I'm glad it worked for you.
There were 3 areas I looked at to try to make it work.
1. The sensor will send a "0" as a High pulse between 26us to 28us long, and a "1" as a High for 70us long.
The original code was designed for a 20MHz PIC, so the PulsIn would return the pulsewidth in 2us increments.
Your PIC 18F4580 was running at 40MHz so we needed to adjust the dht value test to accommodate the fact that PulsIn command was now returning the pulsewidth in 1us increments.
The PulsIn command uses the PICs frequency to set the resolution level recorded into the variable.
The way this works is with this formula: Resolution (us) = (1/(Fosc/4)) * 10
For a 40Mhz OSC this would be: Res = (1/(40000000/4)) * 10 = (1/10000000) * 10 = (.0000001) * 10 = .000001 or 1us.
So this means that the value in the PulsIn variable will be a count of 1us increments.
The original code was testing for a zero by checking if the dht value was =>9 and <=21.
With a 20MHz osc, this would would mean the "9" would be "9*2us = 18us" and the "21" would be "21*2us=42us", which would be close. (=>18 and <=42 us)
With your 40MHz osc, it would be testing for 9*1us and 21*1us, which would not be correct (=>9 and <=21 us).
2. With item 1 above and the fact that I "Zeroed" the "hum" variable before loading the bits into it from "dht", I simply tested for a "1" value from the sensor.
"if dht(x)>=35 then hum.0[j] = 1"
I chose "35us" since it is a value greater than a "0" value from the sensor (26-28us) and it is 1/2 of a "1" value from the sensor (70us).
3. The sensor's initialization sequence that is defined in the datasheet you attached plus the DHT C library pushed me to make changes to the initialization sequence in the PBP program.
I would also change the following line of code from "if dht < 9 then goto badresponse" to "if dht < 20 then goto badresponse"., given the 40MHz Osc.
I commented the code below to help describe what is happening.
Code:
hum var word 'Holds final 16bit Humidity value (integral and decimal)
j var byte
x var byte
read_dht:
TRISA.1 = 0 ' Make pin an input
'**Intialization sequence to sensor**
high dht_data '250ms High on data pin to sensor
pause 250
low dht_data '20ms Low on data pin to sensor
pause 20 ' send 20ms low
high dht_data '40us High
pauseus 40
'Read the sensor's acknowledgment of init sequence
PulsIn PORTA.1, 1, dht 'Read a High pulse from the sensor data line
if dht < 20 then goto badresponse 'Not a good signal, maybe noise? Change this to < 20
'**End of Initialization sequence"

**Goals**
**a)** Can you repeat, word for word, the passage of the DHT sensor post starting at "Your PIC 18F4580" and ending at "into the variable."?
**b)** Could you carry the DHT sensor post forward from the point where it currently ends?

**Material provided**
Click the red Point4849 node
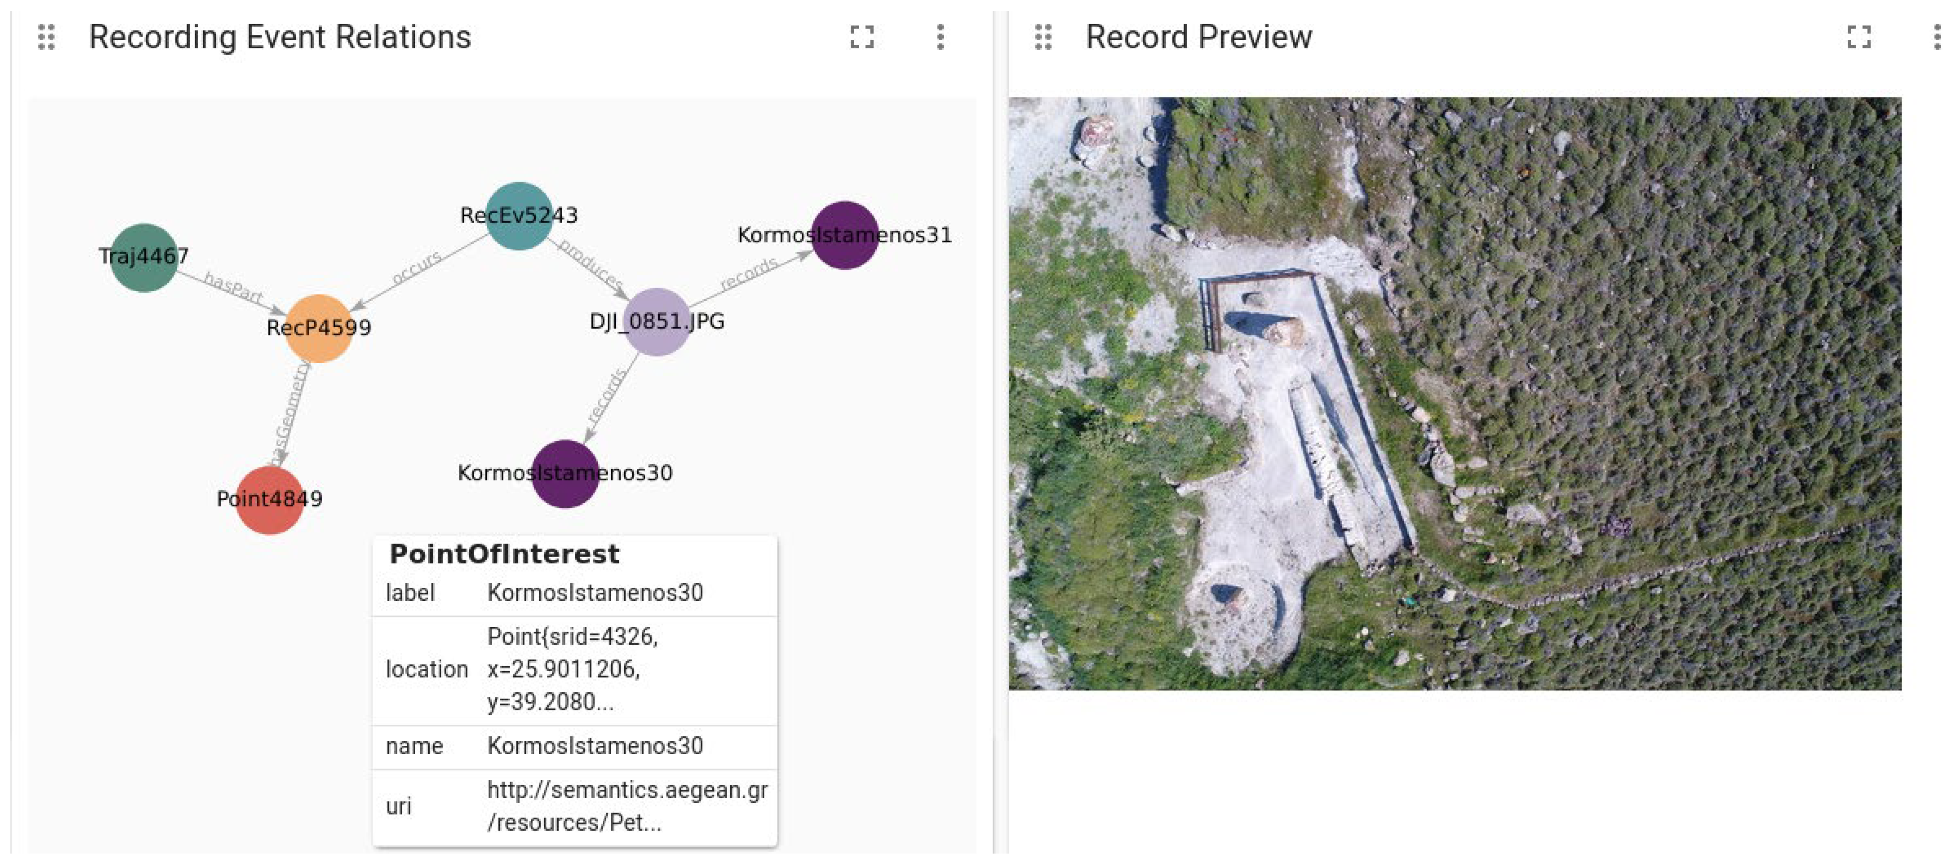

**Final answers**
**a)**
Your PIC 18F4580 was running at 40MHz so we needed to adjust the dht value test to accommodate the fact that PulsIn command was now returning the pulsewidth in 1us increments.
The PulsIn command uses the PICs frequency to set the resolution level recorded into the variable.

**b)**
'**Load the data from the sensor into the dht byte array
for x = 31 to 0 step-1
PulsIn PORTA.1, 1, dht[x] 'Read 32 High pulses (bits) from the sensor and store them as pulsewidth counts in individual bytes in the dht byte array.
next x
'**End of Load Data**
hum = 0 'Clear hum word variable which holds the final 16bit humidity value
'**Convert the dht byte array to a 16bit word variable
'Stuff values into hum word variable based on the pulsewidth value in dht byte array
'Use "hum.0(j)" to select a specific bit position in the hum word variable.
'0.[j] is treated as an bit-offset into the hum variable. E.g. 0.[0] = hum.0, 0.[1] = hum.0+1, 0.[2] = hum.0+2, etc
j = 15 'Used to select the correct bit in the hum word variable
for x = 31 to 16 step - 1 'Read the 16 bytes for humidity in the dht byte array (humidity pulsewidth values)
if dht(x)>=35 then hum.0[j] = 1 'If the pulsewidth is => 35us then the value is a "1".
'otherwise, the value is a "0", so we do not need to do anything, all bits in "hum" were initialized to "0" with "hum = 0"
j = j - 1
next x
'**End Conversion**
'**Display the result**
'Send the ascii code that is the decimal representation of the humidity, "dec" modifier.
'The 16bit hum variable includes both the integral and 1 digit decimal for the humidity (e.g. hum = 311 = 31.1 %RH).
'So we need to display the value correctly by dividing the value by 10 (integral) and then displaying the decimal portion using the modulo "//" function.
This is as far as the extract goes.